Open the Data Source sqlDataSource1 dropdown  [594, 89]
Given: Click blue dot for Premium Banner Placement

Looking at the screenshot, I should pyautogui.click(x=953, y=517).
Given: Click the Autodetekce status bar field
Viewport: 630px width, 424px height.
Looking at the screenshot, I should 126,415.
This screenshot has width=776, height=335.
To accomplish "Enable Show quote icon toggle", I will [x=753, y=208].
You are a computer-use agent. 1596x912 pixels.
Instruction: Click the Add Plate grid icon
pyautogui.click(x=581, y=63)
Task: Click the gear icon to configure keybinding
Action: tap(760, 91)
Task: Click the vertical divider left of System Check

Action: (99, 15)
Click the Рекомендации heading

- - - -

Print, with no changes, the records from the line containing "Given: Click blue" through the last line of the records, including both the starting line and the final line.

FINISHED EXERCISE
Given: Click blue dot for Premium Banner Placement

Looking at the screenshot, I should pyautogui.click(x=953, y=517).
Given: Click the Autodetekce status bar field
Viewport: 630px width, 424px height.
Looking at the screenshot, I should 126,415.
This screenshot has width=776, height=335.
To accomplish "Enable Show quote icon toggle", I will [x=753, y=208].
You are a computer-use agent. 1596x912 pixels.
Instruction: Click the Add Plate grid icon
pyautogui.click(x=581, y=63)
Task: Click the gear icon to configure keybinding
Action: tap(760, 91)
Task: Click the vertical divider left of System Check

Action: (99, 15)
Click the Рекомендации heading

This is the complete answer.